Extracted text:
++++++++

DOI: 10.2147/HP.S174655 DOI Help

Authors: Kerstin Lippl (University of Oxford) , Anna Boleininger (University of Oxford) , Michael Mcdonough (University of Oxford) , Martine I. Abboud (University of Oxford) , Hanna Tarhonskaya (University of Oxford) , Rasheduzzaman Chowdhury (University of Oxford) , Christoph Loenarz (University of Oxford) , Christopher J. Schofield (University of Oxford)
Co-authored by industrial partner: No

Type: Journal Paper
Journal: Hypoxia , VOL Volume 6 , PAGES 57 - 71

State: Published (Approved)
Published: November 2018
Diamond Proposal Number(s): 1230

Open Access Open Access

Abstract: Background: In humans and other animals, the chronic hypoxic response is mediated by hypoxia inducible transcription factors (HIFs) which regulate the expression of genes that counteract the effects of limiting oxygen. Prolyl hydroxylases (PHDs) act as hypoxia sensors for the HIF system in organisms ranging from humans to the simplest animal Trichoplax adhaerens. Methods: We report structural and biochemical studies on the T. adhaerens HIF prolyl hydroxylase (TaPHD) that inform about the evolution of hypoxia sensing in animals. Results: High resolution crystal structures (≤1.3 Å) of TaPHD, with and without its HIFα substrate, reveal remarkable conservation of key active site elements between T. adhaerens and human PHDs, which also manifest in kinetic comparisons. Conclusion: Conserved structural features of TaPHD and human PHDs include those apparently enabling the slow binding/reaction of oxygen with the active site Fe(II), the formation of a stable 2-oxoglutarate complex, and a stereoelectronically promoted change in conformation of the hydroxylated proline-residue. Comparison of substrate selectivity between the human PHDs and TaPHD provides insights into the selectivity determinants of HIF binding by the PHDs, and into the evolution of the multiple HIFs and PHDs present in higher animals.

++++++++

Information:

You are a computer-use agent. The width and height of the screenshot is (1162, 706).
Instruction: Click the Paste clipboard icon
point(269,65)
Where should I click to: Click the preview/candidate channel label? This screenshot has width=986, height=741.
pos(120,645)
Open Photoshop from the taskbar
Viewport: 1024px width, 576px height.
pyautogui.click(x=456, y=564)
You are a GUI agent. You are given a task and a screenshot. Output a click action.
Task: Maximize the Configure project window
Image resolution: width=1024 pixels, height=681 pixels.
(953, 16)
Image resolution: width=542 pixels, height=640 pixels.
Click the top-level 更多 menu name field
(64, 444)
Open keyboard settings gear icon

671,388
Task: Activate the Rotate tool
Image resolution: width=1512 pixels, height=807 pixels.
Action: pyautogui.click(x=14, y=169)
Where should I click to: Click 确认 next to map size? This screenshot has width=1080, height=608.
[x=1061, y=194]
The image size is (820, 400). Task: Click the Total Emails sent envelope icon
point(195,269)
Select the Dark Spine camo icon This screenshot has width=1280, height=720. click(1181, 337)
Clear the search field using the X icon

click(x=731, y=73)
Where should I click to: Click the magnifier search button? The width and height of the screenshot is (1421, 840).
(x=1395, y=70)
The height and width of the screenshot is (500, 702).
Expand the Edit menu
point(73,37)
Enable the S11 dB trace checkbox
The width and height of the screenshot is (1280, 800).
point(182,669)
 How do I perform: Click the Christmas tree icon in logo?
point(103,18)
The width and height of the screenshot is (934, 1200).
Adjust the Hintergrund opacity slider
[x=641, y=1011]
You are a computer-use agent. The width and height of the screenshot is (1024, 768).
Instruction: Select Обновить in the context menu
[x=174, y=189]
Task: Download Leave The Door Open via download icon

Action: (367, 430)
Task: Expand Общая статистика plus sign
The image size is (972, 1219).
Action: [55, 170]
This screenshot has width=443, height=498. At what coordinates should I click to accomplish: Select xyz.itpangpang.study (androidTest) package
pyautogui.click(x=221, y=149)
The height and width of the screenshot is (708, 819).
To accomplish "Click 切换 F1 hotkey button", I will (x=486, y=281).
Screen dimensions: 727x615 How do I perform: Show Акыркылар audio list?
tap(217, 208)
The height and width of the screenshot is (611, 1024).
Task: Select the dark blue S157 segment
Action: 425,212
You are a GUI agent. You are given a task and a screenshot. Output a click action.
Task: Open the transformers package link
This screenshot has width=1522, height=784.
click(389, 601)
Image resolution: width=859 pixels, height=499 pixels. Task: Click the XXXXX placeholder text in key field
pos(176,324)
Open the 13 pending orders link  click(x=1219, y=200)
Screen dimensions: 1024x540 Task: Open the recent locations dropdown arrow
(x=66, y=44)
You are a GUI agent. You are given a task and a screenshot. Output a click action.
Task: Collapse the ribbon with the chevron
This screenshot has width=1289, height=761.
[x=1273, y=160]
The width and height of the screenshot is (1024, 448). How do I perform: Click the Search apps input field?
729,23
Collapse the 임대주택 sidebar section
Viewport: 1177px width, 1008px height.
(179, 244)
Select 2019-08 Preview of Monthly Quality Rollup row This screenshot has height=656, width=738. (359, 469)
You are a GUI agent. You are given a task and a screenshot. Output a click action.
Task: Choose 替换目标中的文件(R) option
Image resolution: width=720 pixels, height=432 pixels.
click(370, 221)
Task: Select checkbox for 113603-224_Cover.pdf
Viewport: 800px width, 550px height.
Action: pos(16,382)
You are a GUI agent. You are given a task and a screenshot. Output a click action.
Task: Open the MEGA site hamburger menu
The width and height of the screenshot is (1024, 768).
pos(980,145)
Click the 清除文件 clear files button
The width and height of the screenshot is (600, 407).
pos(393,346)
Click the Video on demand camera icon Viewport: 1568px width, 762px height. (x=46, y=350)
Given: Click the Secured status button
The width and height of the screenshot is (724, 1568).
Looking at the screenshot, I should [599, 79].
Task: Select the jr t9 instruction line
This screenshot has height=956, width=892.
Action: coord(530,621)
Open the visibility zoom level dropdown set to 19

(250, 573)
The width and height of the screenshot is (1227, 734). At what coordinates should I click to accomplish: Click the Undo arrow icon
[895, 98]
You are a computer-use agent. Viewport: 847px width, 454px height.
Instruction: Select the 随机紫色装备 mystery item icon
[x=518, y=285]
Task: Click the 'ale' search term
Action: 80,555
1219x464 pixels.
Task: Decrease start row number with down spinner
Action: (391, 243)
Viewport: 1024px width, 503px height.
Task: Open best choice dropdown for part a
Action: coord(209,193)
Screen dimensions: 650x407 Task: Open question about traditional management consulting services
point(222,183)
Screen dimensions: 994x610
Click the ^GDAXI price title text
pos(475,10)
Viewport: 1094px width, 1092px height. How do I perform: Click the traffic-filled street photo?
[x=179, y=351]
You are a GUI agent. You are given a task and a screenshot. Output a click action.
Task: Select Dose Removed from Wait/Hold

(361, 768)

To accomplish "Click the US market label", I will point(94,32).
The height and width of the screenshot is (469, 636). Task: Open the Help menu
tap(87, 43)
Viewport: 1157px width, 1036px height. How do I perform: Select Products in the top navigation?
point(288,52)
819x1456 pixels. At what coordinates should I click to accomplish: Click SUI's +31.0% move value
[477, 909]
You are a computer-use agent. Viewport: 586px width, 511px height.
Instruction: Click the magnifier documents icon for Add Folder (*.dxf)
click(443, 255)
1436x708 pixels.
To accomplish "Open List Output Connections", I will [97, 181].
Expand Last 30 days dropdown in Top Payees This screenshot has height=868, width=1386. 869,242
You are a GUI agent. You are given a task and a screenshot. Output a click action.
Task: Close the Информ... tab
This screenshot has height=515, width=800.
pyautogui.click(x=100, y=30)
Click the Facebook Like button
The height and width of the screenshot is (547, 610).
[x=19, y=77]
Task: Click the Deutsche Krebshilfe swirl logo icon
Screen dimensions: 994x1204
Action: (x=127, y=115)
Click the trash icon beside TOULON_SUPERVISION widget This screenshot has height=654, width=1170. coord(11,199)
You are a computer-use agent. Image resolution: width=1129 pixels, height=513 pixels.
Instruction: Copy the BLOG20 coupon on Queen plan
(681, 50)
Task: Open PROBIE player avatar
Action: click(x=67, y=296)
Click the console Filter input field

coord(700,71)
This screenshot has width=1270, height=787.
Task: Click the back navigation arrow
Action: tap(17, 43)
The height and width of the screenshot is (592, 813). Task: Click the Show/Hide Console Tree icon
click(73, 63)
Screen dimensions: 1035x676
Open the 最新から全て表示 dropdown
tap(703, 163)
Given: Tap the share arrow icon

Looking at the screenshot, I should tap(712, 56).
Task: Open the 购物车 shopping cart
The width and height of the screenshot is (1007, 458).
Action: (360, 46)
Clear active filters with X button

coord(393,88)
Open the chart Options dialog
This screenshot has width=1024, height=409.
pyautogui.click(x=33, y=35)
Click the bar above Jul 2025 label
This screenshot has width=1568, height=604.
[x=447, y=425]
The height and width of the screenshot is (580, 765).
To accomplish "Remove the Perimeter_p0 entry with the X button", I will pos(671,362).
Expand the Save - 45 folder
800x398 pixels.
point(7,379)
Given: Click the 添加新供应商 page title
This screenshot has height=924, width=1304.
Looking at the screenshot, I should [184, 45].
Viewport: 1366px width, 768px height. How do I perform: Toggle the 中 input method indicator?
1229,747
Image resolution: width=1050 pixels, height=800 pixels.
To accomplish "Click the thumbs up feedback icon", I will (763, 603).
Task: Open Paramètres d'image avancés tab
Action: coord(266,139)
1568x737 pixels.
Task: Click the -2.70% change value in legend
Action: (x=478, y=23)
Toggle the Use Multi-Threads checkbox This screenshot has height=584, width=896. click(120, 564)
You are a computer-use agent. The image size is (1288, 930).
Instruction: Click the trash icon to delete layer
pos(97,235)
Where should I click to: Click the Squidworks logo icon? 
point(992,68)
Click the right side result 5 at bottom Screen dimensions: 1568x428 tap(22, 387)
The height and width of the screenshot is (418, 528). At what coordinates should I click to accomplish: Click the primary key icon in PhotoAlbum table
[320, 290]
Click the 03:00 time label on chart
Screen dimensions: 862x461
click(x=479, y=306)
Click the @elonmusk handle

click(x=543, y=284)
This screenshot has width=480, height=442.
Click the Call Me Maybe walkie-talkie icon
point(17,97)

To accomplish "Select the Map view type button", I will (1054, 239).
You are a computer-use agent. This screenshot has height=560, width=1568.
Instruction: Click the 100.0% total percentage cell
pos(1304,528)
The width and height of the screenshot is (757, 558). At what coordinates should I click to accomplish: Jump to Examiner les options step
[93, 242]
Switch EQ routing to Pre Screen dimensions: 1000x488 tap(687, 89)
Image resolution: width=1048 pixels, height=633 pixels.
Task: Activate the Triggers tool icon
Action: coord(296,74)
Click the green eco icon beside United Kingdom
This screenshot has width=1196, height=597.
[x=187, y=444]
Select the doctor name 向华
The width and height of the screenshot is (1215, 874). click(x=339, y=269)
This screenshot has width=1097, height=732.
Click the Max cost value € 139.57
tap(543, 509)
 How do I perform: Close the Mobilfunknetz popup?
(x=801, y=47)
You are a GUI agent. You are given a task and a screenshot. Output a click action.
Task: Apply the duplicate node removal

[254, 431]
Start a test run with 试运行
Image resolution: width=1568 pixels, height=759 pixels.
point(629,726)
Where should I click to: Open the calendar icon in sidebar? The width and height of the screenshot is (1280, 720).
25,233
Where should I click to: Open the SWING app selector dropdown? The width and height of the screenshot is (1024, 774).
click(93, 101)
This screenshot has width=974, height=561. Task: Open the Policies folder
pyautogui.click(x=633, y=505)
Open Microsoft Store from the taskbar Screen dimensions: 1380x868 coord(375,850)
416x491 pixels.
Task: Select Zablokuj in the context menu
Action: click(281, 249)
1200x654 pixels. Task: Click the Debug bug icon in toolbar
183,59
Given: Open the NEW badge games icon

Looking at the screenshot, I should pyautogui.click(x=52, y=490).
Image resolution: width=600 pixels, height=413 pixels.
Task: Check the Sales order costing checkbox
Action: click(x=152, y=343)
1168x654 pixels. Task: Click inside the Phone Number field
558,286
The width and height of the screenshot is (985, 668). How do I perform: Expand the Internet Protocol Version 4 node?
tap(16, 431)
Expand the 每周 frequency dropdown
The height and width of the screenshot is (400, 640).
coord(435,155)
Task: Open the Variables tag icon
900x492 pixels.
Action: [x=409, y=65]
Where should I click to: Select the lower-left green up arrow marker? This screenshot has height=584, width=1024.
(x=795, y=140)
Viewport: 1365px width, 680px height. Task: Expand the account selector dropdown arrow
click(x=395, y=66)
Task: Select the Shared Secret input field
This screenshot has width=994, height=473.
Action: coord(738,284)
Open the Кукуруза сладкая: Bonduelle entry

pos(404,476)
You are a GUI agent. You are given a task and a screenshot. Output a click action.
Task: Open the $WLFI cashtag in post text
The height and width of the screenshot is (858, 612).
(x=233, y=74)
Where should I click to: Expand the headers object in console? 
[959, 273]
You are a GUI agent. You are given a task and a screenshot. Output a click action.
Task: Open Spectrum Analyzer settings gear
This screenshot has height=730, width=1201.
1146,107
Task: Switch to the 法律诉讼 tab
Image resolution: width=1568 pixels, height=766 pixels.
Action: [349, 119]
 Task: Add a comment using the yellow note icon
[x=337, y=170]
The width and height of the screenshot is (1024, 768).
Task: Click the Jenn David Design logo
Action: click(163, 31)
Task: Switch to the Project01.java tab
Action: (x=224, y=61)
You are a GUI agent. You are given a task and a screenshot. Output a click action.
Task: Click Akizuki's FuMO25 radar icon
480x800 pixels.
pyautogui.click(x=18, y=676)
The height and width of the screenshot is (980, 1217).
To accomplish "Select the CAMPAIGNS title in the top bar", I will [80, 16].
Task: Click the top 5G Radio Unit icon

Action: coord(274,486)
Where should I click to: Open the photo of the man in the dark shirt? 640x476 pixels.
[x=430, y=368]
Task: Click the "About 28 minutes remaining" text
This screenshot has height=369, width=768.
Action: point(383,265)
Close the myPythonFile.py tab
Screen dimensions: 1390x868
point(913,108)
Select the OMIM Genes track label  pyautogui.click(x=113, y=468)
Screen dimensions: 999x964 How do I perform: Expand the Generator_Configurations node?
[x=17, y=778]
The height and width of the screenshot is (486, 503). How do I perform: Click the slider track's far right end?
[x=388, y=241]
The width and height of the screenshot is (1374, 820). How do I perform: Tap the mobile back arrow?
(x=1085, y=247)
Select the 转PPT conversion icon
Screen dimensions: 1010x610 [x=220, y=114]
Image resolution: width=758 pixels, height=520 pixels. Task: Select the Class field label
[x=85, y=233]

++++++++

What you need to do: How high was the resolution of the TaPHD crystal structures, according to the paper listing? Answer from the paper listing only, not from the data.

Solution for this task: 1.3 Å or better.